The underlying focus on profitability though will not change within Allianz Commercial as Müller stressed that lessons had been learned and would not be forgotten. “For us, it’s about profitability and good underwriting. If we can grow in profitable lines and sectors then we will, but it is not about growth for growth’s sake,” he said.
The improved capture, analysis and use of data through latest technology and platforms will clearly be key to the success of any underwriting operation as risks continue to evolve at such a pace. Allianz Commercial has a great opportunity to use its combined resources in this sense, said Müller.

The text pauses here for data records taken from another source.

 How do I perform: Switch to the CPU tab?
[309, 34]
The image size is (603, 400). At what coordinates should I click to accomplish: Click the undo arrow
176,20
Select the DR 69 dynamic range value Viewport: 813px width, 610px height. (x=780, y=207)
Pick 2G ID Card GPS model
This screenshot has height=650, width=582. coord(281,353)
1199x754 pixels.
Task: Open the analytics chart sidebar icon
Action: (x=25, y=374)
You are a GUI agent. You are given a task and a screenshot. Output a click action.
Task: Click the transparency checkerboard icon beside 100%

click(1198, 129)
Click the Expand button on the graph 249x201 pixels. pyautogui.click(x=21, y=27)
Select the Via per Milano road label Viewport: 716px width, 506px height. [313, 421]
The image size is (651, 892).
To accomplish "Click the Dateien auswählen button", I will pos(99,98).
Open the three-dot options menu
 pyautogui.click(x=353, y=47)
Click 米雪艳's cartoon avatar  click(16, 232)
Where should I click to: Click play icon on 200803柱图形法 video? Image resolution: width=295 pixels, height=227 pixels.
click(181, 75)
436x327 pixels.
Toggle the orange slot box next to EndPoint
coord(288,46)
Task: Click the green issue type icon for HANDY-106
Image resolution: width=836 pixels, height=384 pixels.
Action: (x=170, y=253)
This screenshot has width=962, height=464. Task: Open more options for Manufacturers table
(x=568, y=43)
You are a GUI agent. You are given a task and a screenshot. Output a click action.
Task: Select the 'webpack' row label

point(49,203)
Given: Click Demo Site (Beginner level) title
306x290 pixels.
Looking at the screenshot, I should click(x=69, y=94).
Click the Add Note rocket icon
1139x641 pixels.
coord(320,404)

“Underwriting is about pricing and therefore data, and about the capture and usage of that data. The combination of the mid-sized and large corporate businesses will improve the data source for all the business and analysis of portfolios, and inevitably give an upside to the combined ratios. This will be even better when we transition to a single overarching platform rather than local operating entities. The insurer that manages this will be best placed from both a cost and growth perspective, and it will support investment in new solutions and opportunities,” he explained.
Müller added that the much larger volume of policies handled by the mid-sized business will have a positive knock-on effect for the larger corporate business from a data analysis perspective.
Another added benefit for customers will be the combination of risk engineering teams that number over 500 in Allianz Commercial and so can be even more targeted to industry verticals. The same can be said for the enhanced claims capability offered by the newly combined Allianz Commercial group worldwide, said Müller.
Global programmes
And, clearly, the global programme expertise of the former AGCS operation will come as a major benefit for the mid-sized sector that continues to expand across borders in search of new revenue and profit.
“Global programmes were the core of the AGCS business but mid-sized companies operate across borders more and more so the capabilities and expertise can be shared, offering cutting-edge solutions to a much wider customer base. We still have a leading position in the large corporate market but can now also bring this expertise and solutions, notably also in our specialty lines, more to the mid-sized market,” said Müller.
For Müller, therefore, the creation of Allianz Commercial represents a real win-win for customers of all sizes and brokers.
“Overall, the large corporate customers will enjoy the same level of service they enjoyed with AGCS, with wider risk consulting, claims support and the like provided by the wider network of 11 regions. This will clearly enhance our global programme offering for the mid-sized customers who will benefit from the deeper and wider expertise made available in a clearer and more efficient manner,” he said.